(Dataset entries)
──────────────────────────────

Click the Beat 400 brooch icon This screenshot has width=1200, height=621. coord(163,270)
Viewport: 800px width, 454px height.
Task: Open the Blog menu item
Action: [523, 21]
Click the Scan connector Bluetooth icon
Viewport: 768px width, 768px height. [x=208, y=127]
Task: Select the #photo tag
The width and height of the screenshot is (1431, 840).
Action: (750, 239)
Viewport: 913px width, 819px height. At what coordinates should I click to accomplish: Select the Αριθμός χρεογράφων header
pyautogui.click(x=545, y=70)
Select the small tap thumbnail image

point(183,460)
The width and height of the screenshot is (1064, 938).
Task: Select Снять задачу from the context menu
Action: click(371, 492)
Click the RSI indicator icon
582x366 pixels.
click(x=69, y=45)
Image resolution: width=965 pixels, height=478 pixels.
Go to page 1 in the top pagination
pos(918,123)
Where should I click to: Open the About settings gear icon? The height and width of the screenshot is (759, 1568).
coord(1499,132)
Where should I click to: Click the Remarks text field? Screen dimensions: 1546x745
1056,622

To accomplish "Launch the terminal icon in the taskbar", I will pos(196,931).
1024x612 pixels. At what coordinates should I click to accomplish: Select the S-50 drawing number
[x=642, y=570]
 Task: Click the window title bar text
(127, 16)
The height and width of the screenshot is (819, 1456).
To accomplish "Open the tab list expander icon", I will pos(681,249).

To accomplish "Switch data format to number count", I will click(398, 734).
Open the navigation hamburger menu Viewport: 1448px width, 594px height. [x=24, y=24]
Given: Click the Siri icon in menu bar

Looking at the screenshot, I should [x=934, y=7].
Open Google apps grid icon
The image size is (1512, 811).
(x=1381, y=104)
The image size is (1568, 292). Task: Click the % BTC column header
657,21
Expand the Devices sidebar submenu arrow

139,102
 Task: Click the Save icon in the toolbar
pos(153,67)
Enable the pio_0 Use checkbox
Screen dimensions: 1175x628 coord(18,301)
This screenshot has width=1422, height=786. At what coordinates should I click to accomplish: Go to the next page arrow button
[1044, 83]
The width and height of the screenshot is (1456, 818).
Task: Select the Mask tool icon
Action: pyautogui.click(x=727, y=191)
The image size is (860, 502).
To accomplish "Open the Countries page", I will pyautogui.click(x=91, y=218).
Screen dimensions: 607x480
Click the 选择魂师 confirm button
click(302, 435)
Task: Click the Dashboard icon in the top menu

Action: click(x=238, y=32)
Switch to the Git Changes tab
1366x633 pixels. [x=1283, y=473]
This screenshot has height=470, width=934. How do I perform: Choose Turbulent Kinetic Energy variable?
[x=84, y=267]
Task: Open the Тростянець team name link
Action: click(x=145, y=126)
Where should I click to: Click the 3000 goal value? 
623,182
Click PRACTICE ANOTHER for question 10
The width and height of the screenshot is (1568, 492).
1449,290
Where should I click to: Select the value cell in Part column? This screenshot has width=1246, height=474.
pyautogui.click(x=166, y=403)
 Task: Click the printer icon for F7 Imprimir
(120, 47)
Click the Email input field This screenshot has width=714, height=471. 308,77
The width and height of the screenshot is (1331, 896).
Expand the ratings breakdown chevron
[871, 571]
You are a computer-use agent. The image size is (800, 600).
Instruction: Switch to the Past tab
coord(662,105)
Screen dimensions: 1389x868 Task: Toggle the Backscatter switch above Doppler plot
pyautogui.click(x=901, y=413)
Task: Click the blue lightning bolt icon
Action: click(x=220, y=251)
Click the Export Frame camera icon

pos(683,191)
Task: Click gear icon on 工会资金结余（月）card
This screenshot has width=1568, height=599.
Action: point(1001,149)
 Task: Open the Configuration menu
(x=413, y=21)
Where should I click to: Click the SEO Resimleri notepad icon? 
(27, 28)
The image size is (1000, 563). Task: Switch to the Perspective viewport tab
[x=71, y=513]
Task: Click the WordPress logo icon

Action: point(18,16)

──────────────────────────────

**Prompt**: The answer should be an exact copy of the lines from the one containing "You are a computer-use" through the last line of the entries, both included.

**Response**:
You are a computer-use agent. The image size is (800, 600).
Instruction: Switch to the Past tab
coord(662,105)
Screen dimensions: 1389x868 Task: Toggle the Backscatter switch above Doppler plot
pyautogui.click(x=901, y=413)
Task: Click the blue lightning bolt icon
Action: click(x=220, y=251)
Click the Export Frame camera icon

pos(683,191)
Task: Click gear icon on 工会资金结余（月）card
This screenshot has width=1568, height=599.
Action: point(1001,149)
 Task: Open the Configuration menu
(x=413, y=21)
Where should I click to: Click the SEO Resimleri notepad icon? 
(27, 28)
The image size is (1000, 563). Task: Switch to the Perspective viewport tab
[x=71, y=513]
Task: Click the WordPress logo icon

Action: point(18,16)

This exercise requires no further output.